It is not too early to get a head start on a critical part of your law school applications: letters of recommendation.
Letters from your professors or employers tell an important story about you: your work ethic, intellectual curiosity, character and drive. You should have a minimum of two, and potentially up to four, strong letters of recommendation for your applications. Here are some tips to put you ahead of the game in requesting letters of recommendation.
1. Make a list.
Start by brainstorming the top four or five people who you might ask to write your letters of recommendation. Include college professors from courses in which you excelled. Law schools want to see your capacity for academic rigor, so prioritize professors who can give detailed descriptions of your hard work and analytical abilities. At least one of your letters of recommendation should be from a professor.
Consider also asking former (or current, if you feel it is appropriate) bosses to write about your capacity for discipline and hard work. Again, prioritize people who have directly supervised you. For example, if you are working as a legal assistant, a letter of recommendation from a junior associate who directly supervises you would be more powerful than one from a senior partner who only has observed your work indirectly.
2. Be polite – always.
Be gracious and polite in your emails and other communications with potential recommenders. You are fortunate to have recommenders who will be part of your application process — you can’t successfully complete this journey without them.
3. Reach out — and follow up.
If your recommenders are in your local area, connect in person over lunch or a coffee. Get a sense of their interest in helping you in your law school admissions efforts and make the ask. Follow up with a brief email to each recommender requesting a letter of recommendation. Provide them with a suggested deadline for when the letter should be ready.
Be sure to follow up if you haven’t heard back 4-5 days after sending your email.
4. Provide clear instructions.
The Law School Admissions Council (LSAC) will provide you with guidance about how each recommender is to upload their letter of recommendation. Provide these instructions to each recommender. Share any page limits or character limits LSAC or the law schools may set.

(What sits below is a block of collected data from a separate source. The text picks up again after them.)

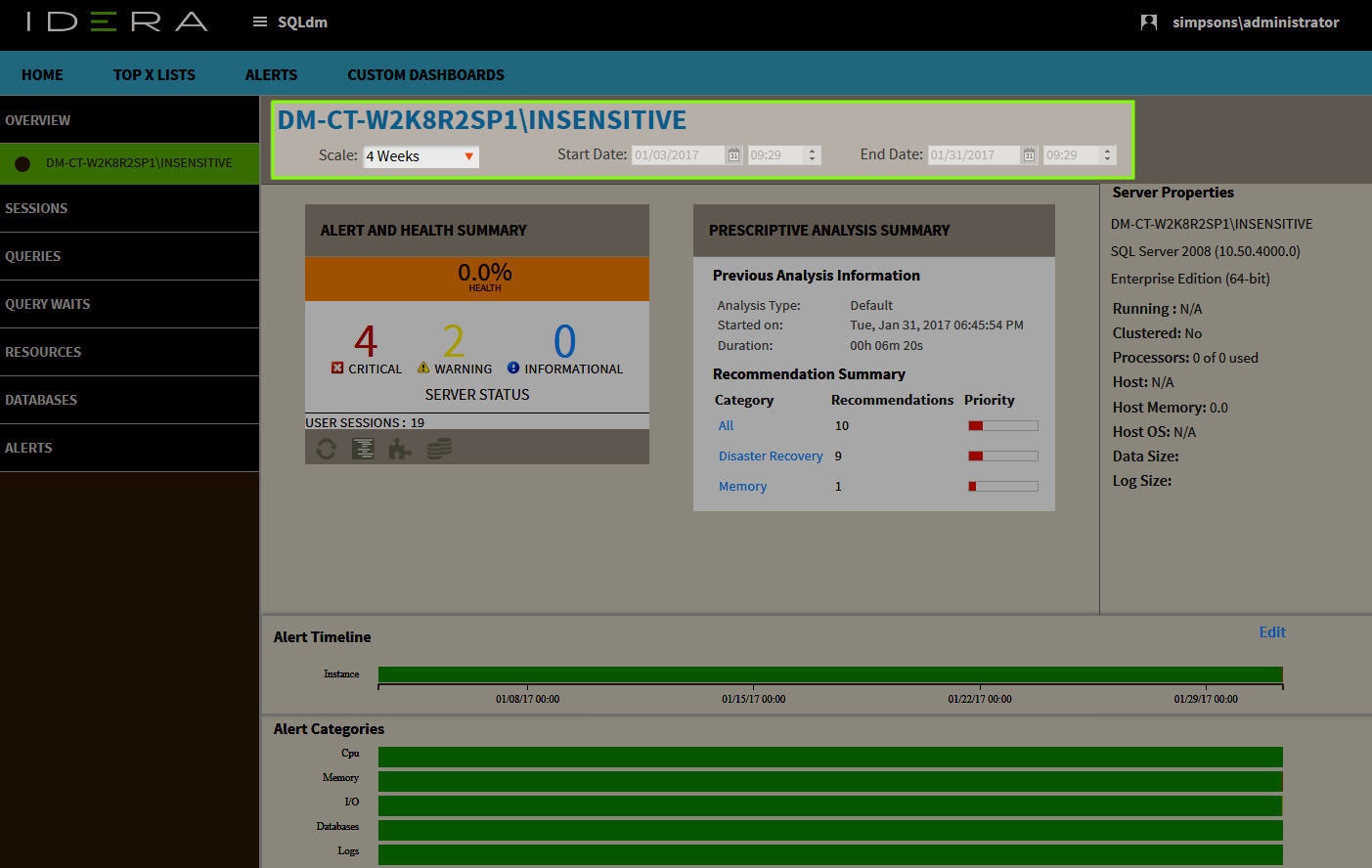
Task: Open the Top X Lists tab
Action: [155, 75]
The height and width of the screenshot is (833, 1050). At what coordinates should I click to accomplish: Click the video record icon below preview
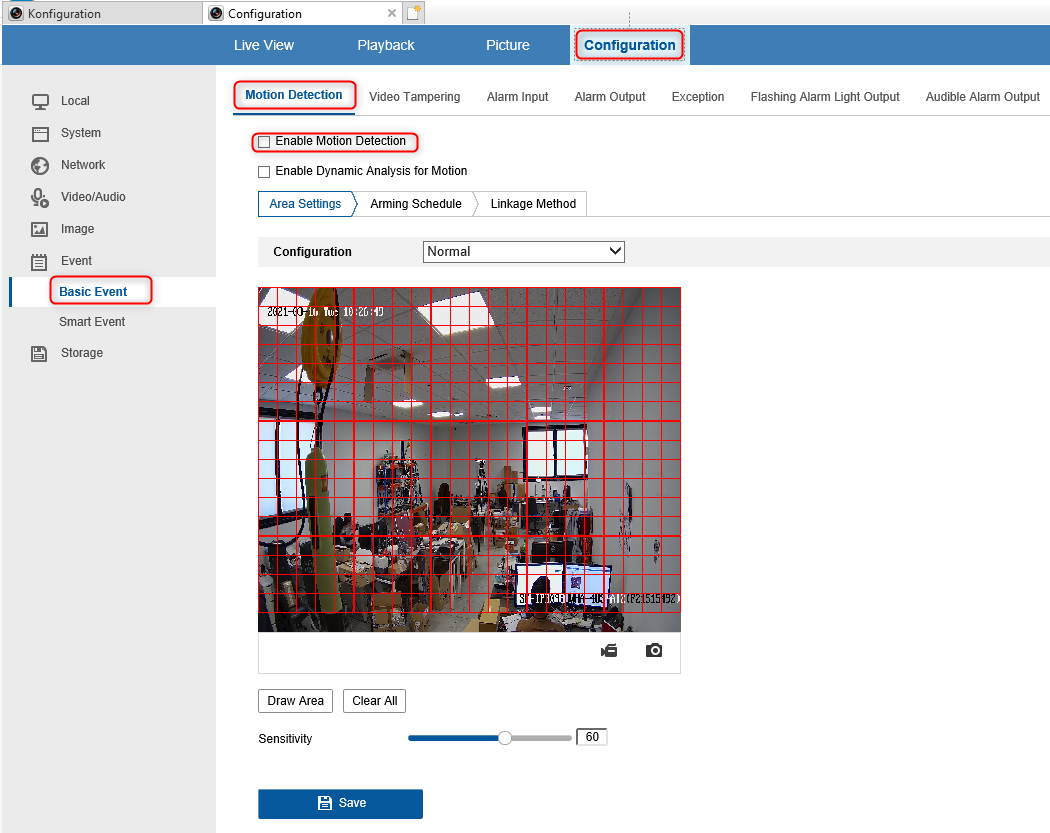609,650
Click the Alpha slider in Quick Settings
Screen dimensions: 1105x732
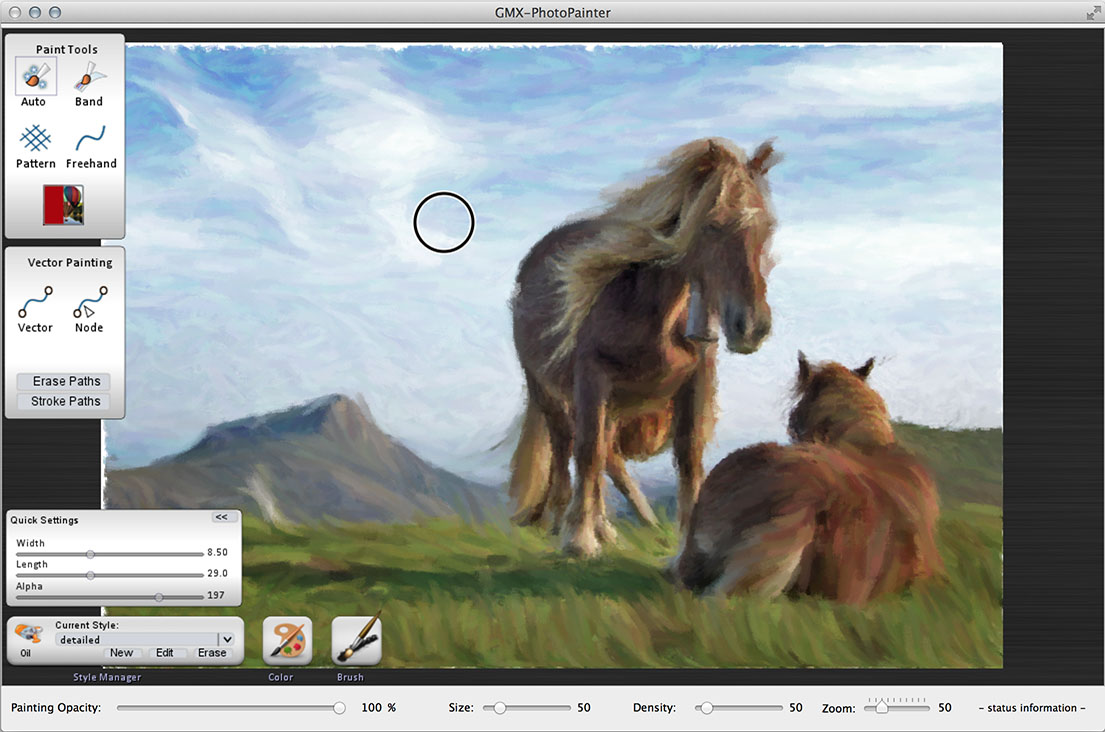click(x=110, y=597)
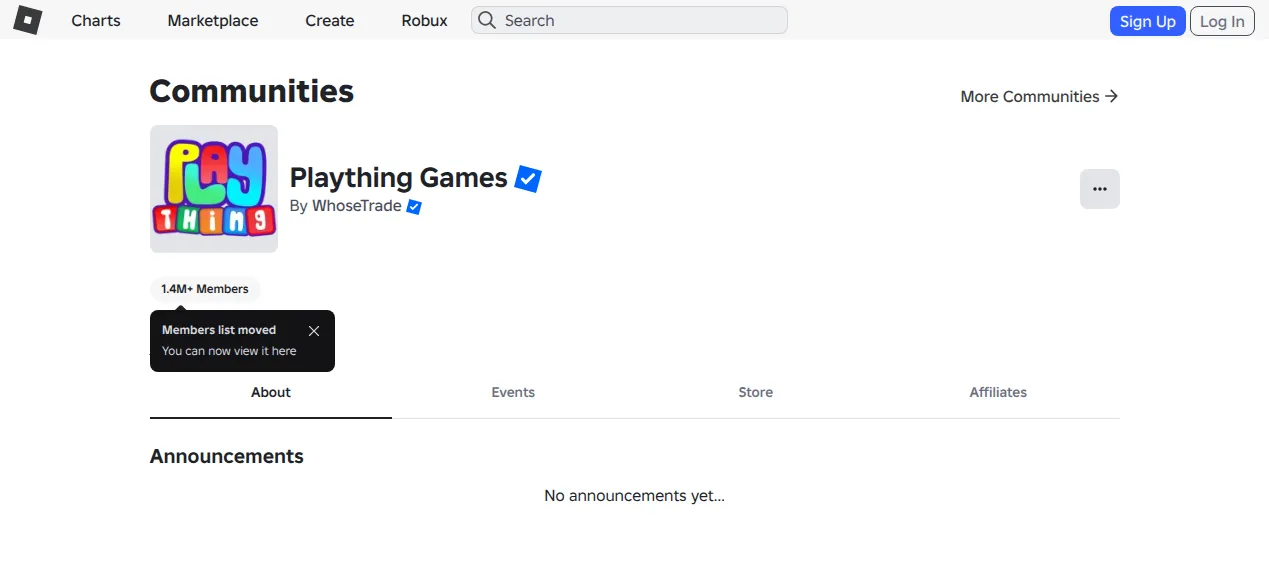Switch to the Store tab
Screen dimensions: 1269x579
[x=756, y=392]
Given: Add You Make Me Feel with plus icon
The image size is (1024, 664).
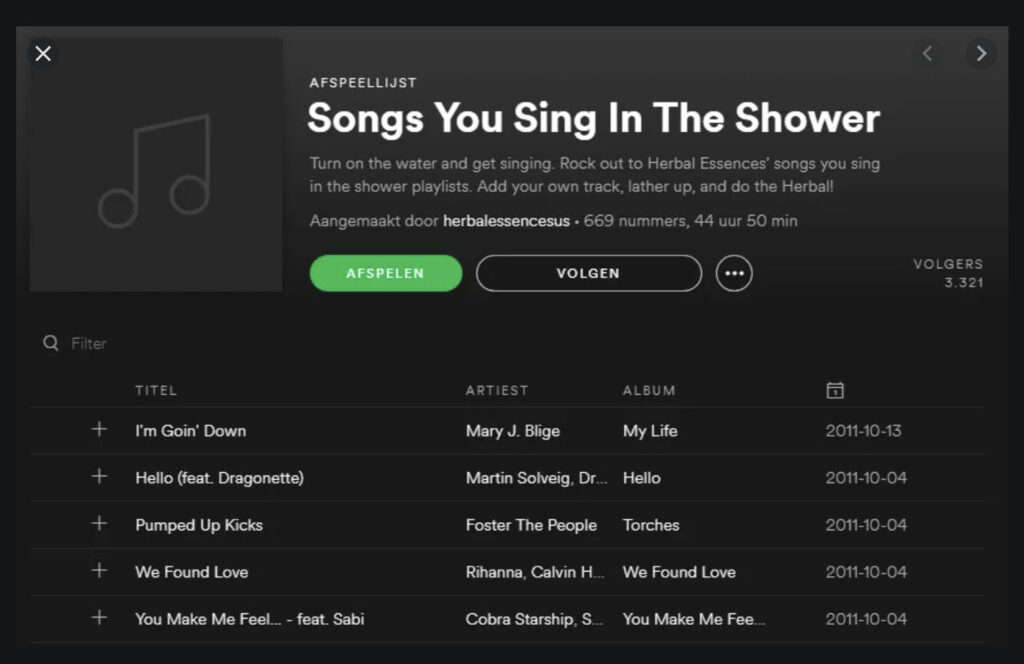Looking at the screenshot, I should click(x=99, y=618).
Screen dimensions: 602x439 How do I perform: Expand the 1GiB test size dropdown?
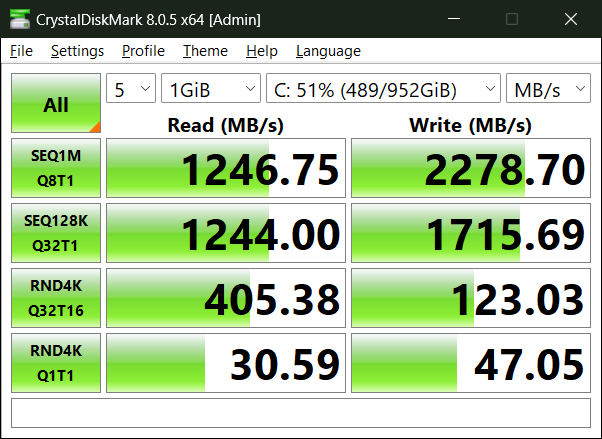(x=210, y=89)
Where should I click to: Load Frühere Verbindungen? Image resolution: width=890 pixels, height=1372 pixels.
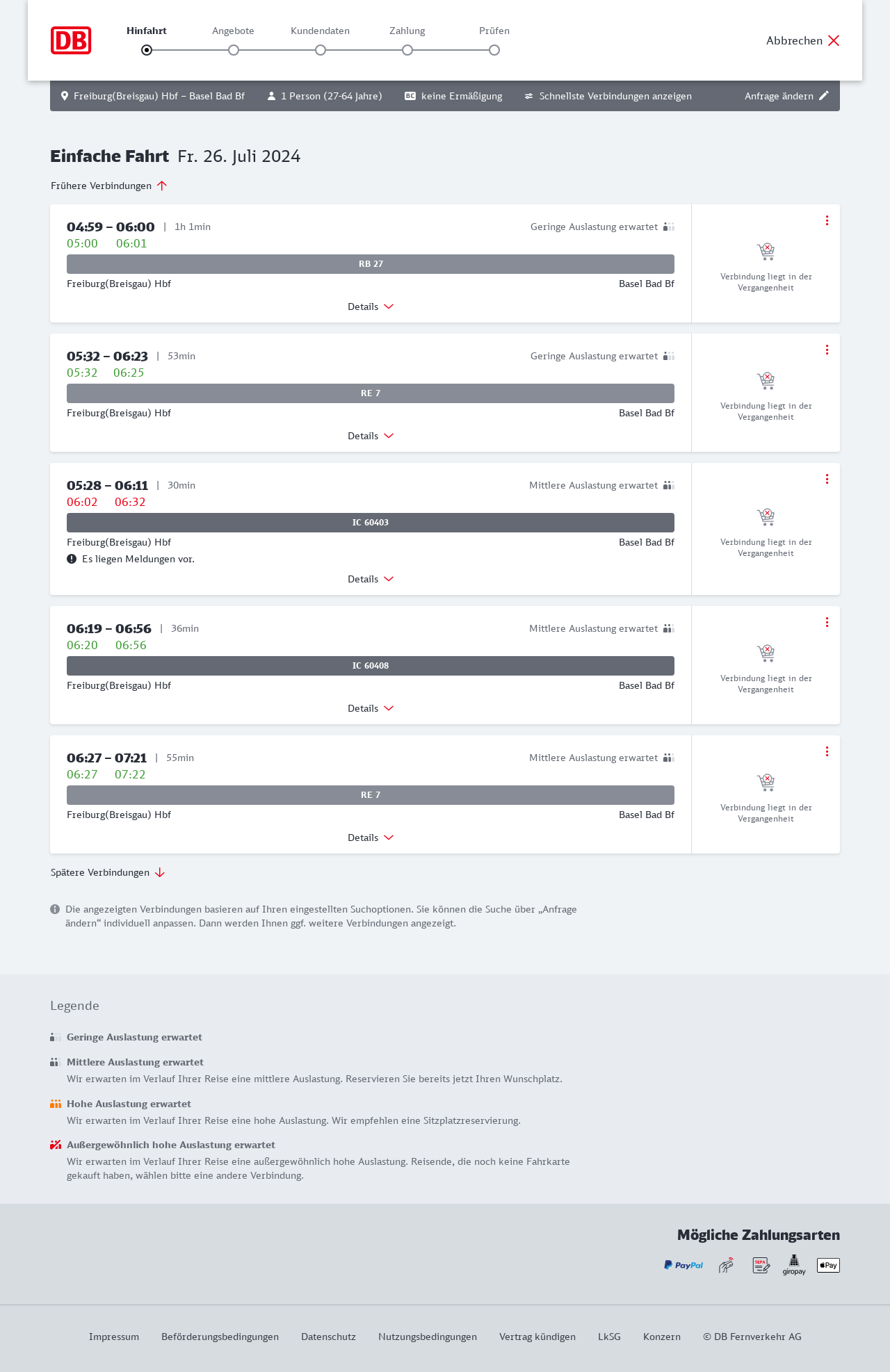click(109, 186)
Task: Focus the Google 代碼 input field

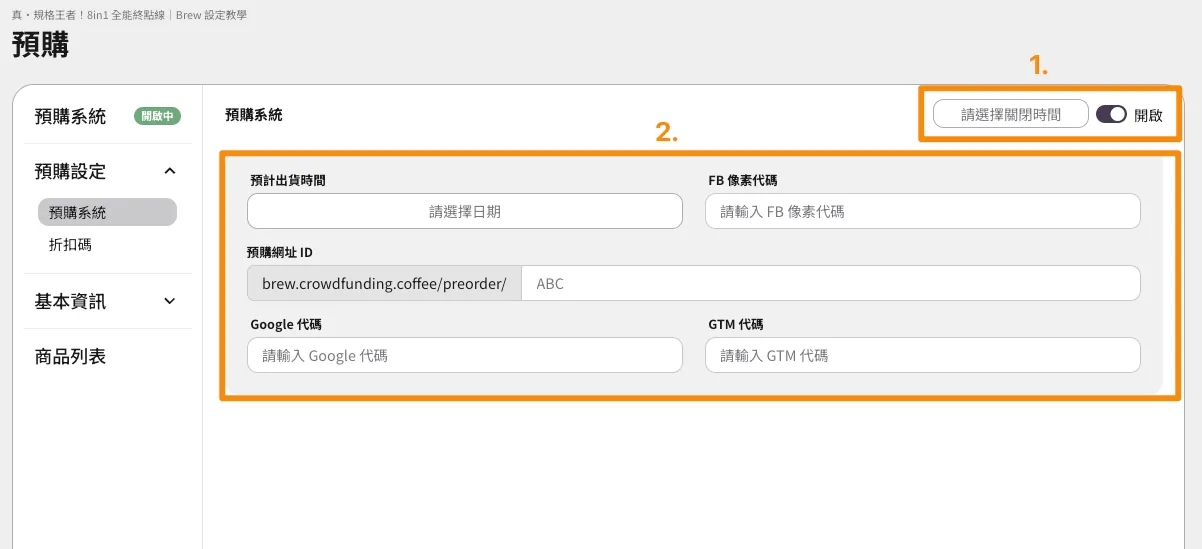Action: pos(465,355)
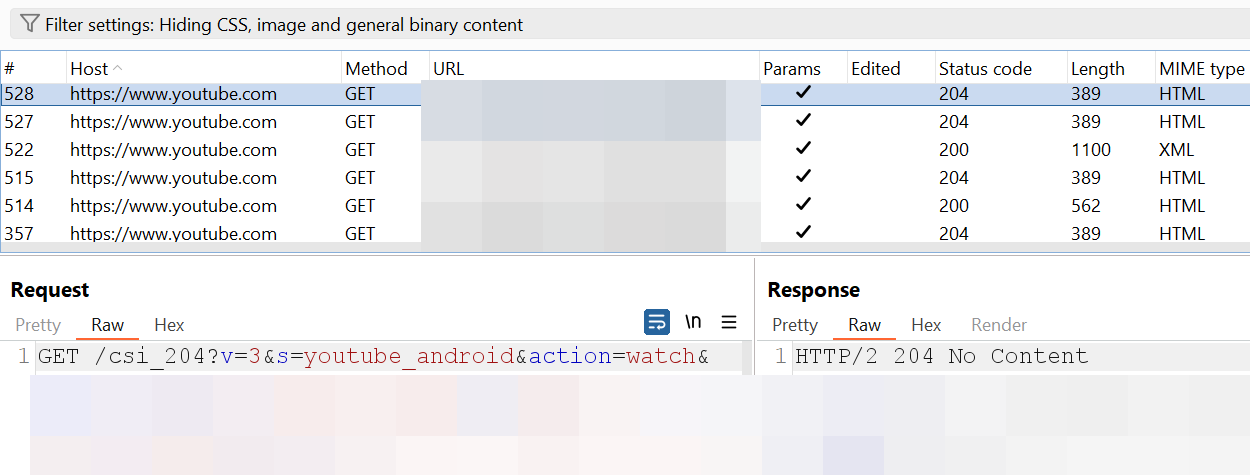Viewport: 1250px width, 475px height.
Task: Open Response Render tab
Action: point(999,325)
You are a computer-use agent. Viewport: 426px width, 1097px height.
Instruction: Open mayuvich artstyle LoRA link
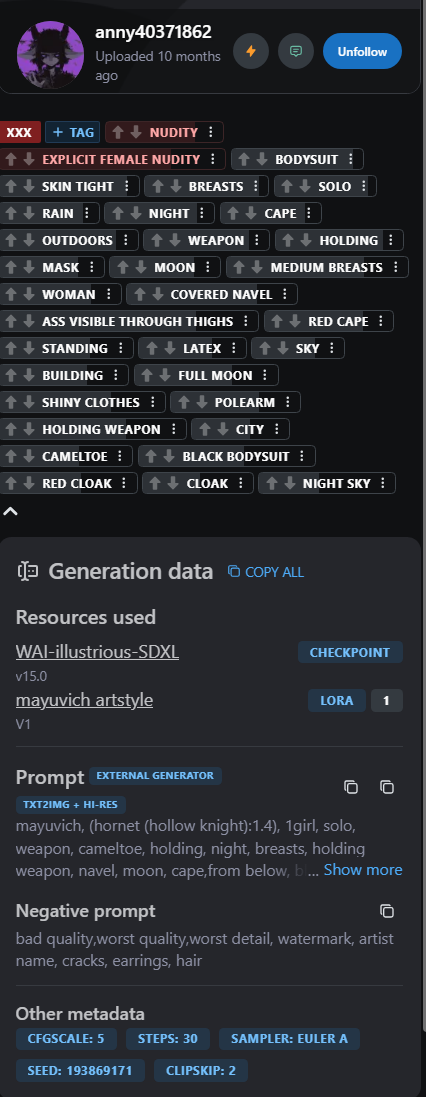pos(84,700)
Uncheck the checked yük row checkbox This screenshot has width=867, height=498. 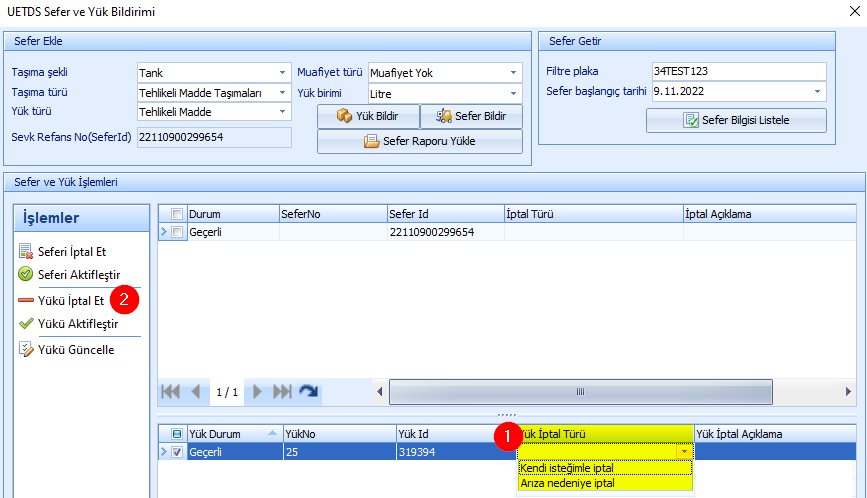(x=177, y=452)
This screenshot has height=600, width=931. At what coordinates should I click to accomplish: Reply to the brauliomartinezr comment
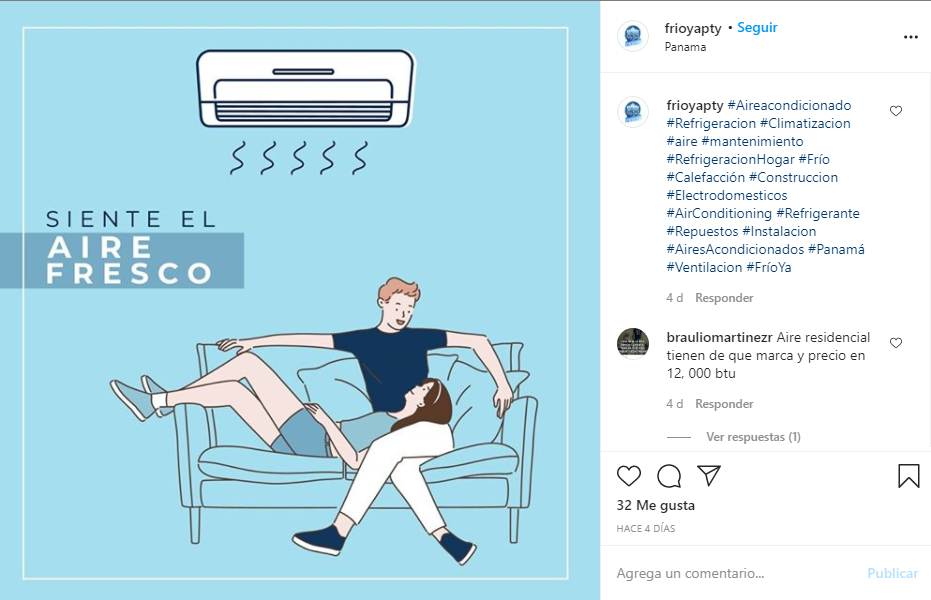724,404
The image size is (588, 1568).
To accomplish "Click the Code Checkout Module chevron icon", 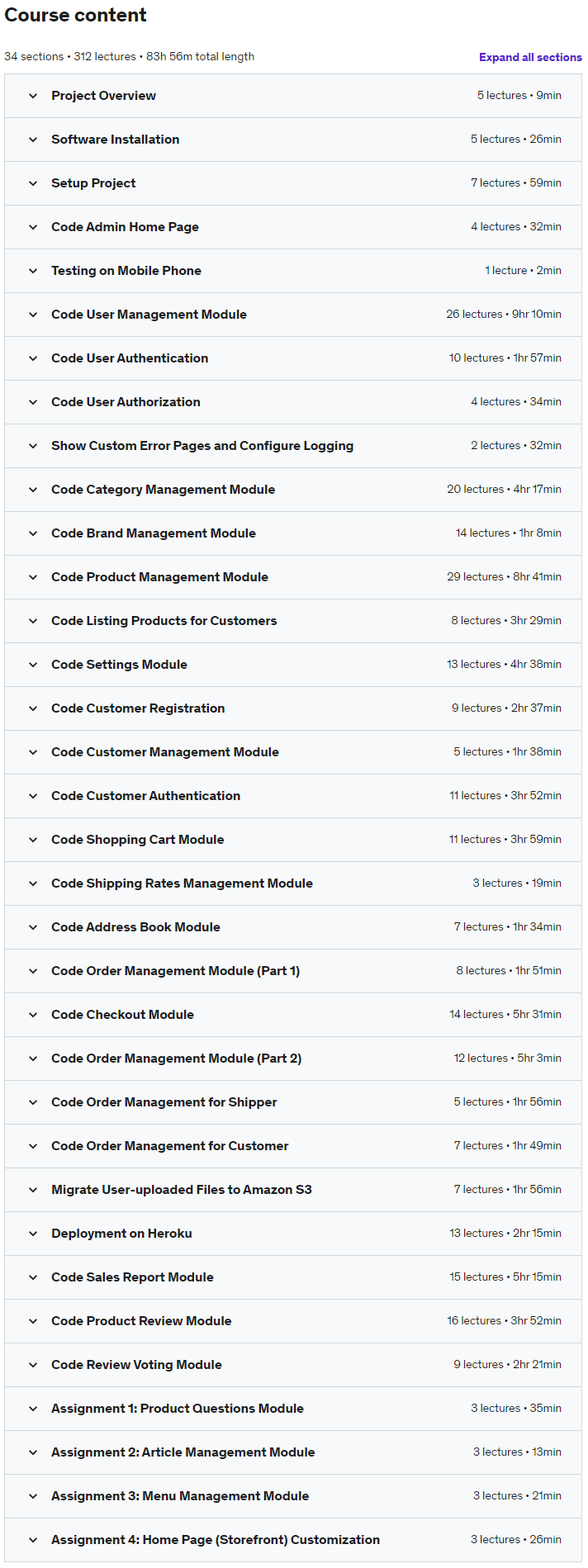I will (33, 1015).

5. Offer content for the letters.
To help shape the letters of recommendation, proactively draft four or five bullet points that each recommender can use in drafting their letter.
Offer to send the bullet points or your Personal Statement to each recommender — they may or may not take you up on it. But any content you provide should emphasize your strongest academic and professional qualities.
6. Send a thank you card.
After your recommender has submitted a letter, send them a thank you note. Be sure to update them on where you ultimately decide to attend law school. Don’t view this letter of recommendation as a one-time transaction. You never know how or why you may come back to this recommender at some point in your professional life.
Letters of recommendation are a unique and powerful part of your law school application because they are the only opportunity for others to speak about you. Take advantage of this opportunity to connect with recommenders who can speak glowingly about you — and use this as one way to maintain your relationship with your recommender over the long term.